Two new roles have emerged in the world of data in the past few years, roles that are providing a softer touch in a world of technical data. These roles are aimed to fill a clear gap in a function where juniors are plenty and senior few and bring product and project leadership in a world constrained by the lack of analytical leadership talent.
The role was created by companies like Booking.com, heavily involved in Agile, and employing over 200 data-scientists. Nowadays, the role can be found in companies hiring only a couple of data scientists.
Ignoring the ill-fit that data-science has with Agile (where the Product Owner title comes from), there are preconditions and drawbacks to having data-science specific product owners.

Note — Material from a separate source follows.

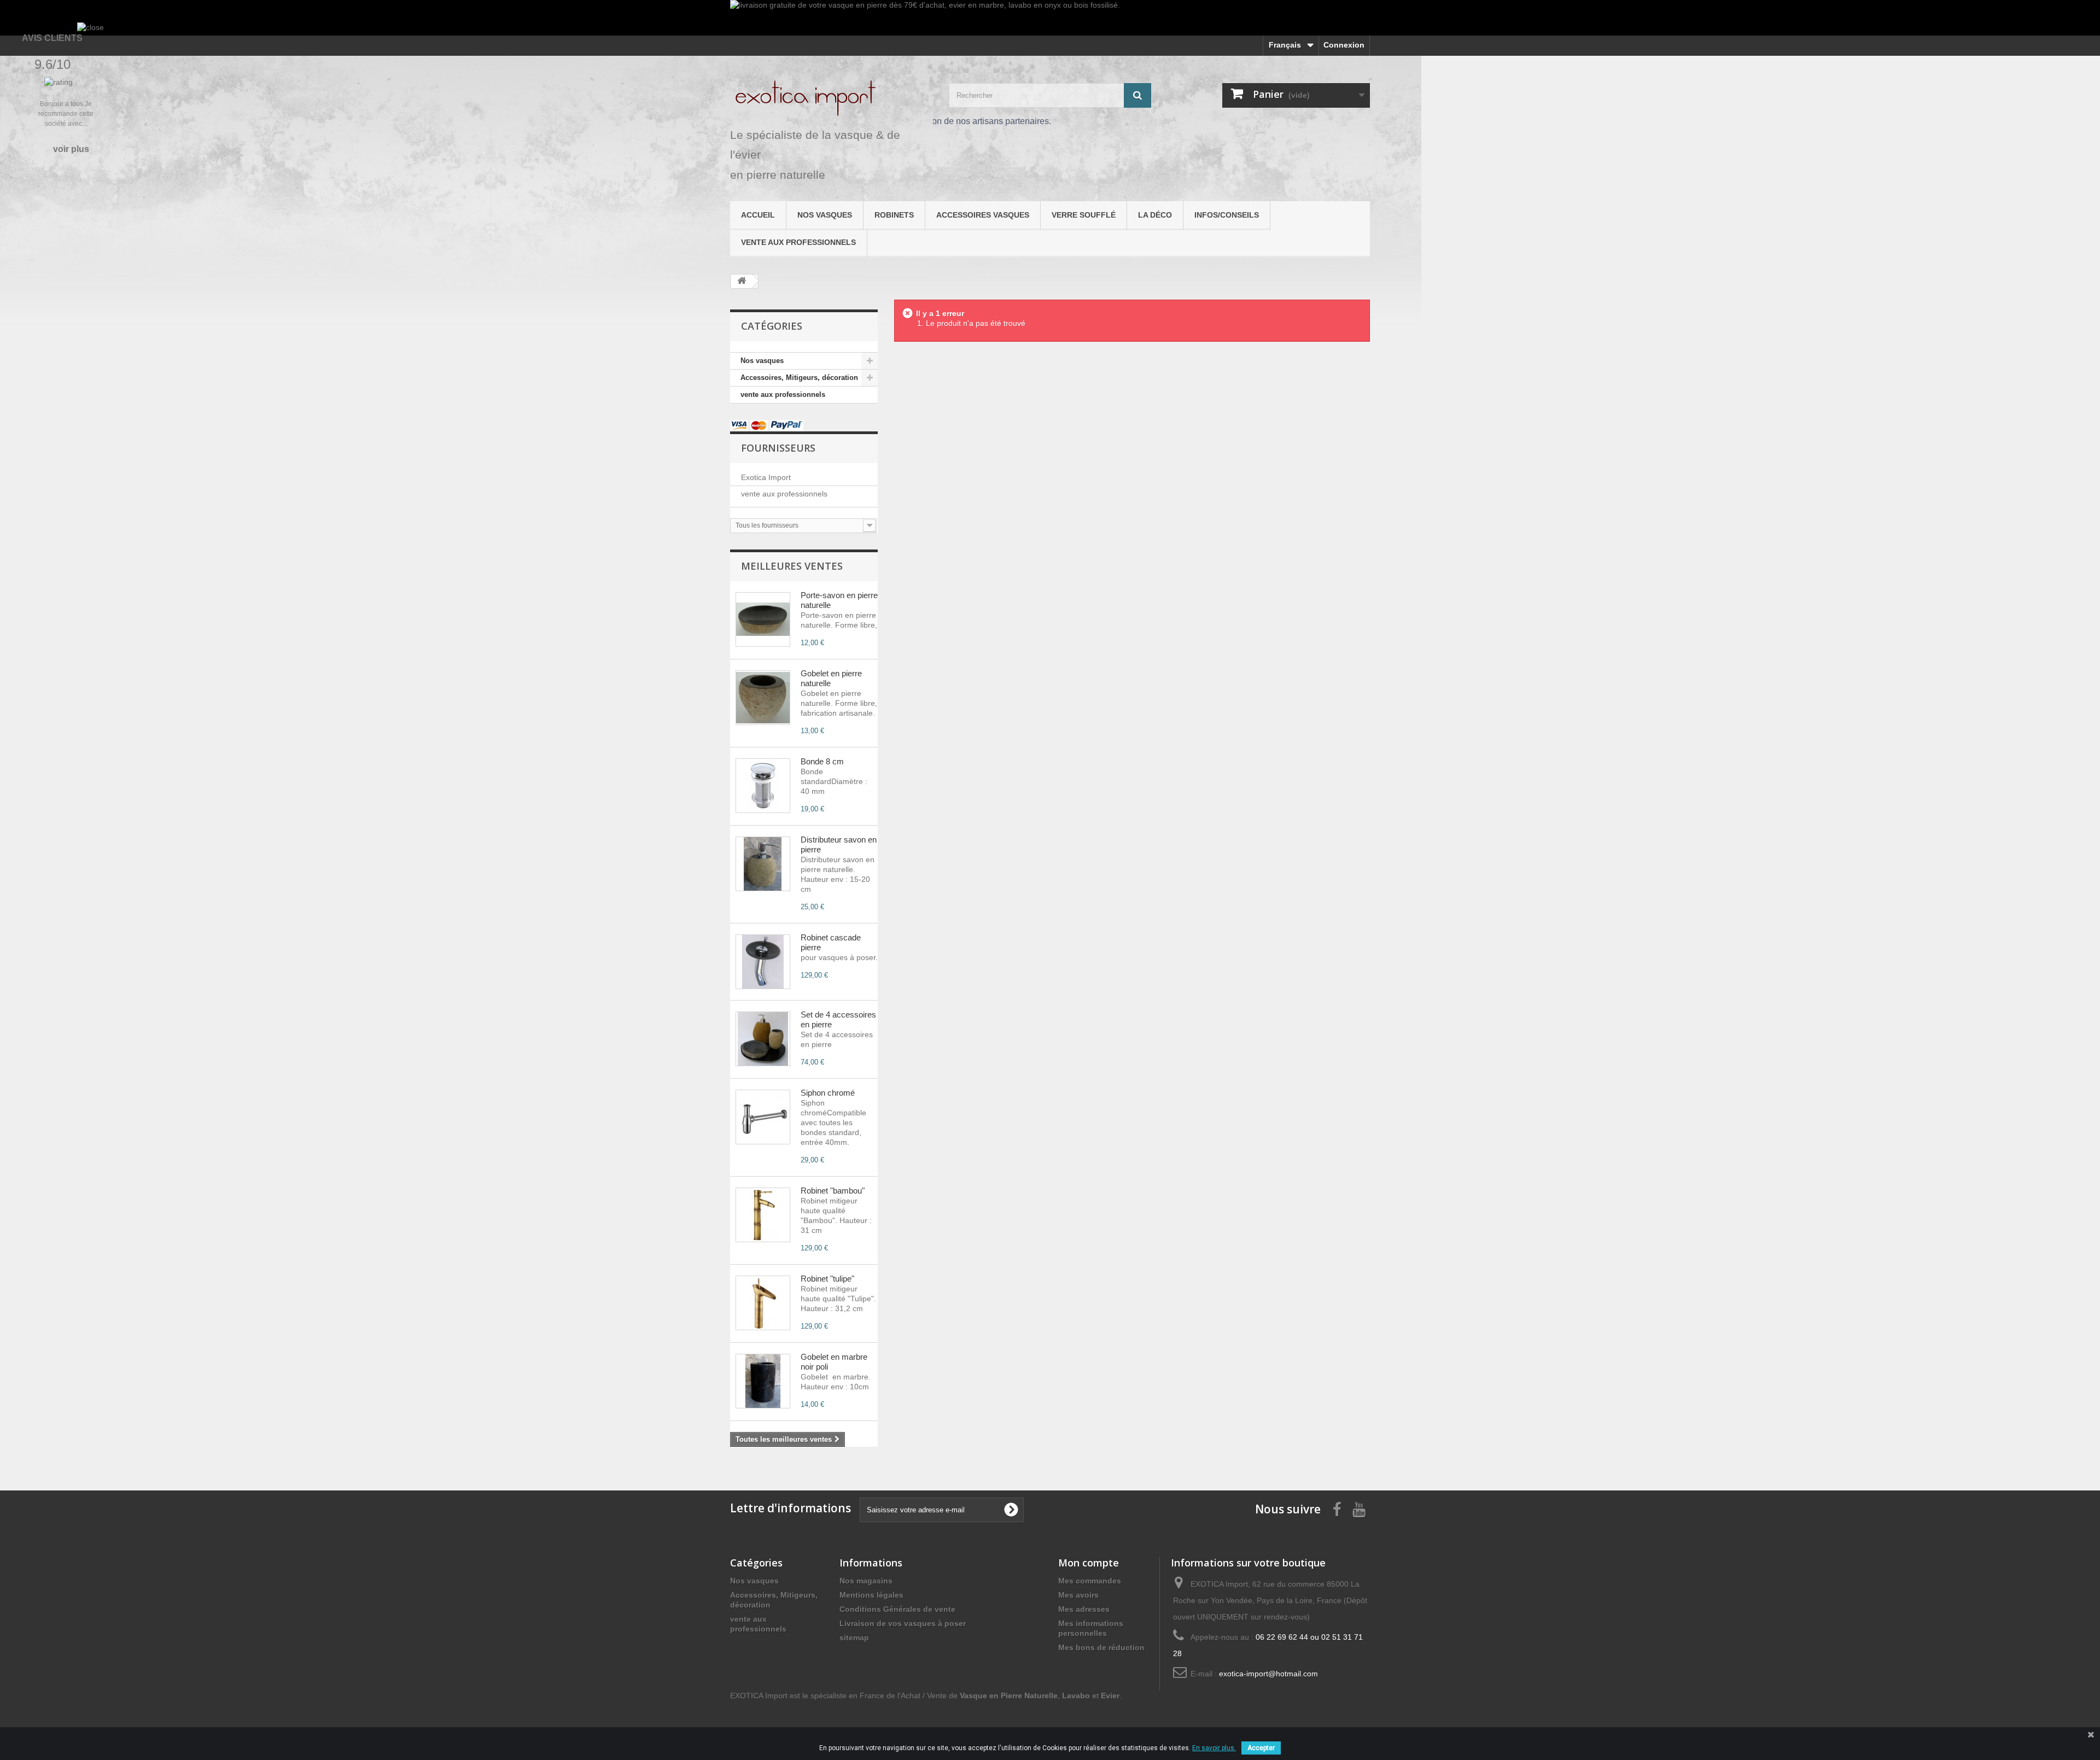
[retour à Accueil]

Overall the company and team need to have a certain technical orientation and composition, critical size, and focus on making efficient use of a data product owner.
Technical Orientation: In a similar vein that some companies have TPMs, Technical product managers, to cope with the degree of technicality of the role, data-science product owners should have a technical background. Preferably this should be within the field of data-sciences. Booking.com notably used to hire ex-data-scientists for this role. Product Owners are meant to set the strategic vision, roadmap and prioritize the feature for development. This is not possible in a data-science team without a deep understanding of data-sciences, its constraints, how to set up an MVP and to be able to differentiate what can add value and what would likely bring minimal improvement.
Team composition: Some of the issues that often happen with data-science teams staffed with a product owner is that of team composition. It is very unusual, for instance, to have a data-scientist put model into production by itself. They tend to leverage the expertise of Data Engineers, and often of Backend Software Engineers for that purpose. In the team composition, it is also worth making the distinction between what people usually call type “A” (A for Analysis) and type “B” (B for Build) data-scientists. The difference is worth considering as the work of a type “A” data-scientists would be ported with more difficulty to production and might need additional engineering support.
Critical size: For it to make sense to have a dedicated product owner for a data-science team, there needs to be a critical mass of data-scientist in your organization that can be lead through a single vision. For this to apply, you need to have enough data-scientists focused on a single product area.
Team Focus: One of the issues having a product owner focused purely on data-science, is the focus that it can give to the team. Most often than not, a data-science problem is more easily solved by changing the different business or product processes to provide more signal in the data. Having product teams purely focused on data-scientists can hinder their output by limiting their scope.
Back in early 2018, McKinsey noticing a gap in the market, coined the title of “Analytics Translator.” They described the role as required in-depth domain knowledge to help better prioritize business opportunities.
Prioritization: Both the analytics translator role and the product owner role help prioritize the work carried out by the different members of the team.
There is some difference in the roles, however. While the product owner role, tends to have more of a focus towards building products, the analytics translator has a role more geared towards the business and generating insights.
Both role aim to fill the gaps in a field that is becoming increasingly technical and where certain actors are detaching from their business roots. They can help compensate for lack of more senior analytics talents, such as a Head of Data Science, by providing more product/project guidance.
We need to however, be very particular on the conditions that we bring about these roles, as they need a certain critical mass of technical data talent to be truly beneficial and only introduce them in an organization that would provide the right context for these roles.